Minneapolis police initially told the public that Floyd’s death was the result of a medical emergency, CBS News reported.
Ellison said he had doubts Floyd’s death would have ever been properly investigated and charged if there hadn’t been a bunch of bystanders there to film it on their cell phones.
And he claimed Chauvin didn’t stop holding Floyd down once he saw 13 people filming because there was no accountability in the Minneapolis Police Department, CBS News reported.
“I think that if he looks at history, he has every reason to believe that he would never be held accountable,” the attorney general said. “There’s never been anyone in Minnesota convicted – any police officer convicted of second-degree murder in the history of our state. So this was precedent setting in that way. So history was on his side.”
He told CBS News that Floyd bore no accountability for his own death despite the circumstances surrounding it that included counterfeit money and illegal drug consumption and said Floyd was having a “bad day.”
“The fact is that police officers are paid and trained to deal with people who are having problems. And if they’re allowed to use deadly force on people who are just having a bad day, then we’re going to be in a very, very lethal situation,” Ellison opined.
He said officers need to have the judgment to figure out when somebody is having a mental health issue and alleged Floyd had never struck out at anyone, CBS News reported.
However, bodycam video showed that Floyd violently resisted arrest and fought officers who tried to put him in the back of a police car.
“George Floyd was not armed.

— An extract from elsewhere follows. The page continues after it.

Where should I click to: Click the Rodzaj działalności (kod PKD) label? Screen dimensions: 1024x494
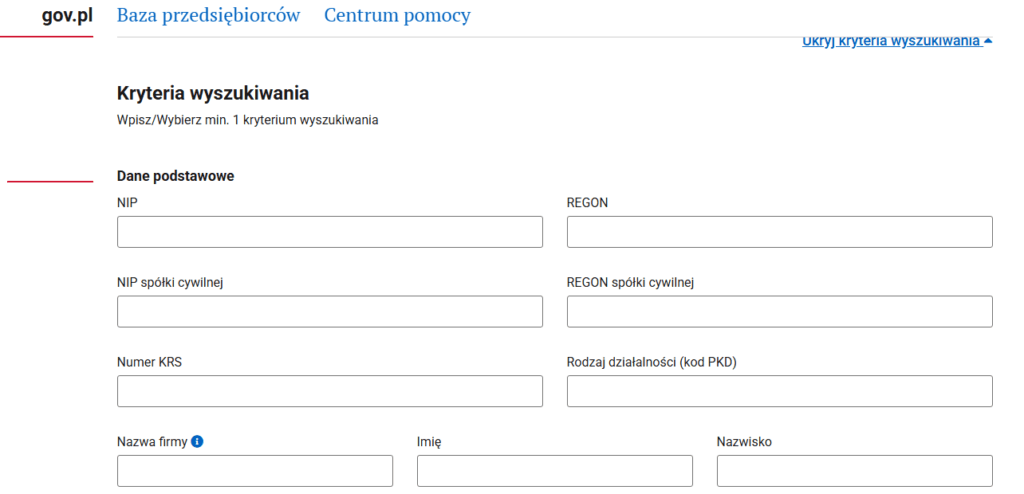pos(651,362)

He never threatened a soul, he never struck out on – against anybody. He did everything the officers said, except he had claustrophobia and anxiety and couldn’t bring himself to get in that car,” Ellison told CBS News.
Chauvin is facing a maximum sentence of 40 years but prosecutors have called for harsher sentences for all of the officers charged in connection with the death of Floyd.
The state argued last fall that five aggravating factors warranted “upward sentencing” for all of the officers involved.
Prosecutors have said that Chauvin’s position of authority and trust, the fact that Floyd was particularly vulnerable and treated with particular cruelty, and the fact there was an audience that included children present when the incident occurred should all play into the judge’s decision whether to enhance the sentences.
Ellison seemed to contradict the state’s position on sentencing when he was interviewed by CBS News.
“I think it is important for the court to not go light or heavy,” the attorney general said. “I don’t know if it’s right for a judge to send a message through a sentence because the sentence should be tailored to the offense, tailored to the circumstances of the case.”
“Look, the state never wanted revenge against Derek Chauvin. We just wanted accountability,” he told CBS News.